Claude 3.5 Sonnet exhibited superior accuracy, confidence, and consistency, with ChatGPT-4o performing nearly as well. The variation in performance among the evaluated models was substantial.
Variation in performance, consistency, and confidence among chatbots in solving EDiR test-based questions highlights the need for cautious deployment, particularly in high-stakes clinical and educational settings.
Claude 3.5 Sonnet outperformed other chatbots in accuracy and response consistency. ChatGPT-4o ranked second, showing strong but slightly less reliable performance. All chatbots surpassed EDiR candidates in text-based EDiR questions.
我们比较了五个由大语言模型驱动的聊天机器人在解决欧洲放射学文凭(EDiR)基于文本的多项选择题时的表现、信心和回答一致性。
使用来自之前两次EDiR考试的52道基于文本的多项选择题,对ChatGPT-4o、ChatGPT-4o-mini、Copilot、Gemini和Claude 3.5 Sonnet进行了两轮测试。提示聊天机器人将每个答案评估为正确或错误,并在0(完全没有信心)到10(最有信心)的范围内对其信心水平进行评分。每个问题的分数使用一个加权公式计算,该公式考虑了正确和错误答案(范围0.0 - 1.0)。

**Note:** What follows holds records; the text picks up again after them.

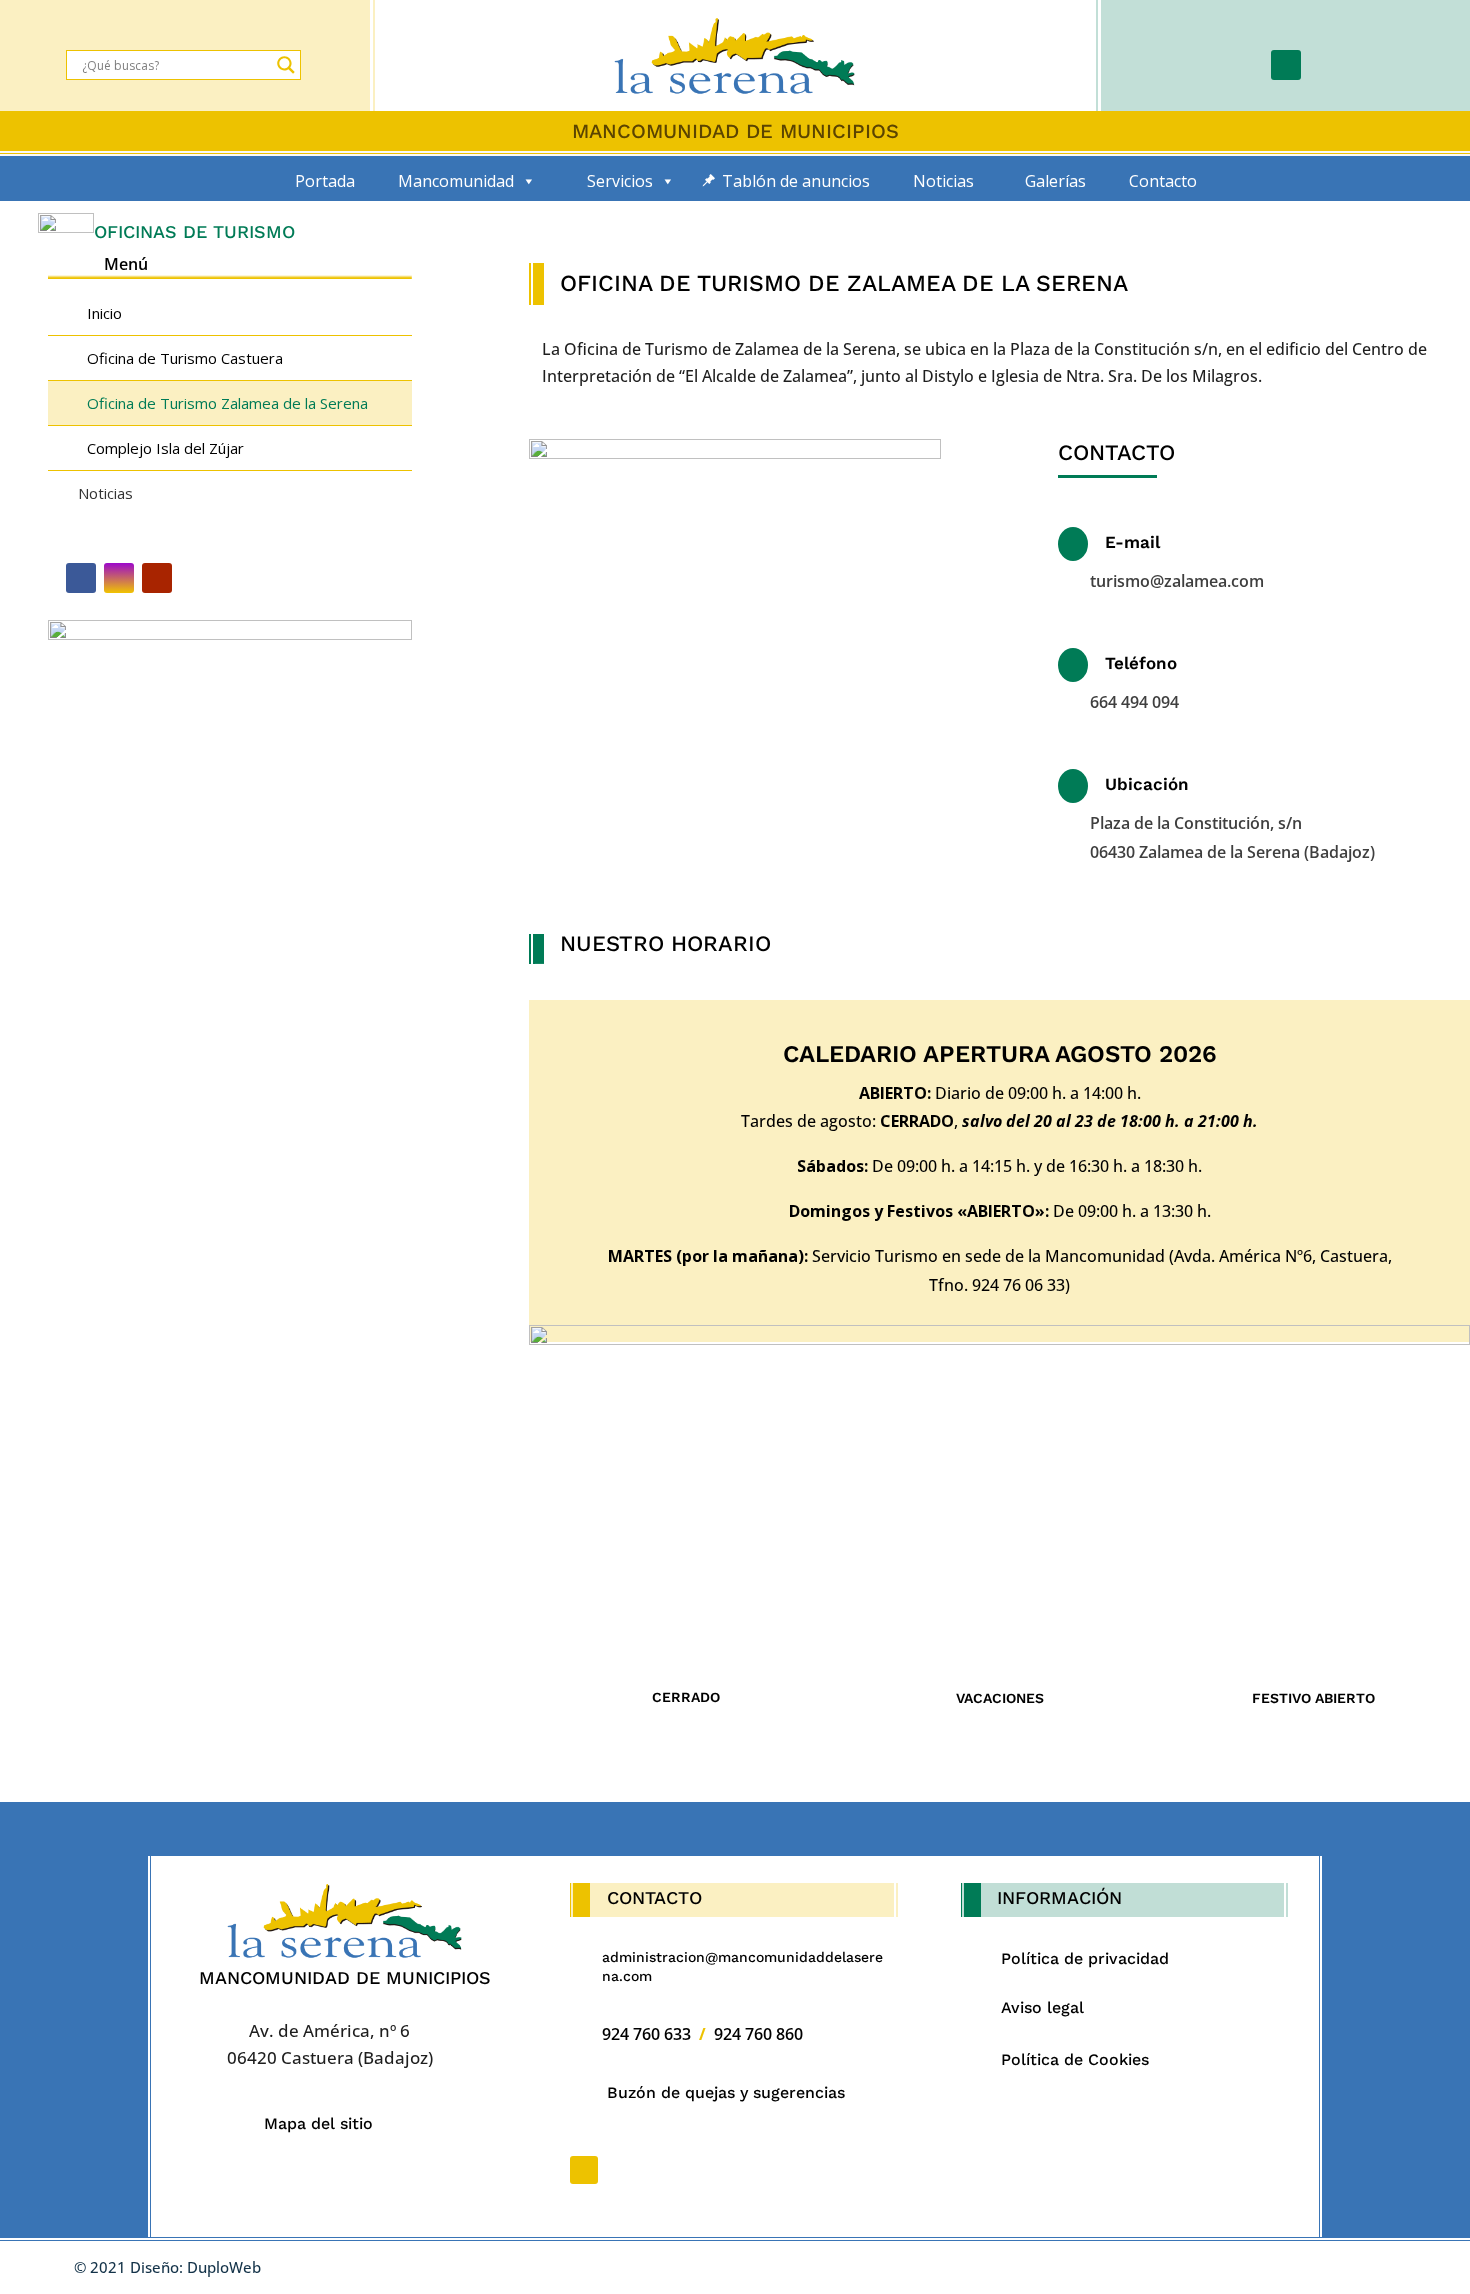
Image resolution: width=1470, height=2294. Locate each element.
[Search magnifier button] (286, 65)
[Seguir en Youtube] (157, 578)
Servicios (620, 181)
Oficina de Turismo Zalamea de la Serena (227, 403)
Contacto (1163, 181)
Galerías (1055, 181)
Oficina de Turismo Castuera (185, 358)
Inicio (104, 313)
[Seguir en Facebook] (1286, 65)
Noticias (943, 181)
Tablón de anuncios (796, 181)
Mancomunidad (456, 181)
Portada (325, 181)
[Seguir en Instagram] (119, 578)
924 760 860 (758, 2034)
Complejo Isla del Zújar (165, 448)
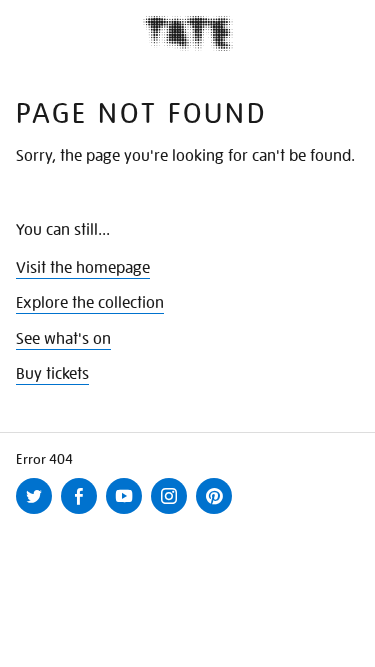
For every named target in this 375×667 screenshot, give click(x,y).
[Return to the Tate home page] (188, 33)
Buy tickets (52, 374)
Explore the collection (90, 303)
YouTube (128, 513)
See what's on (63, 339)
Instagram (173, 513)
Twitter (38, 513)
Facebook (83, 513)
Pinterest (218, 513)
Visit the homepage (83, 268)
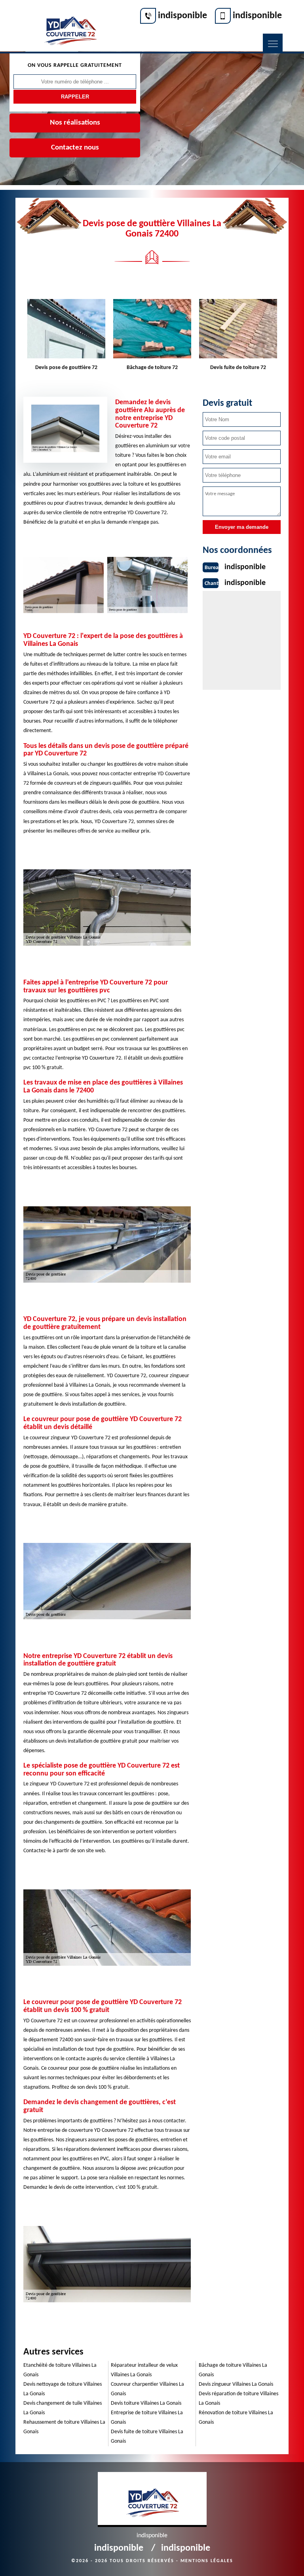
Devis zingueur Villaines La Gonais (236, 2384)
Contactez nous (75, 147)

与ChatGPT-4o(0.76±0.31)、ChatGPT-4o-mini(0.64±0.35)、Copilot(0.62±0.37)和Gemini(0.54±0.39)相比,Claude 3.5 Sonnet每个问题的得分最高(0.84±0.26,平均值±标准差)(p<0.001)。Claude 3.5 Sonnet在回答问题时自我报告的信心评分为9.0±0.9,其次是ChatGPT-4o(8.7±1.1),相比之下ChatGPT-4o-mini为(8.2±1.3)、Copilot为(8.2±2.2)、Gemini为(8.2±1.6,p<0.001)。Claude 3.5 Sonnet表现出更高的一致性,在两轮测试之间有5.4%的情况改变了回答,相比之下ChatGPT-4o为(6.5%)、ChatGPT-4o-mini为(8.8%)、Copilot为(13.8%)、Gemini为(18.5%)。所有聊天机器人的表现均优于之前EDiR考试的人类考生,在考试的这一部分达到了及格分数。
Claude 3.5 Sonnet表现出更高的准确性、信心和一致性,ChatGPT-4o的表现也几乎与之相当。评估模型之间的性能差异很大。
聊天机器人在解决基于EDiR测试的问题时,性能、一致性和信心存在差异,这凸显了谨慎部署的必要性,特别是在高风险的临床和教育环境中。
Claude 3.5 Sonnet在准确性和回答一致性方面优于其他聊天机器人。ChatGPT-4o排名第二,表现强劲但可靠性稍低。在基于文本的EDiR问题上,所有聊天机器人都超过了EDiR考生。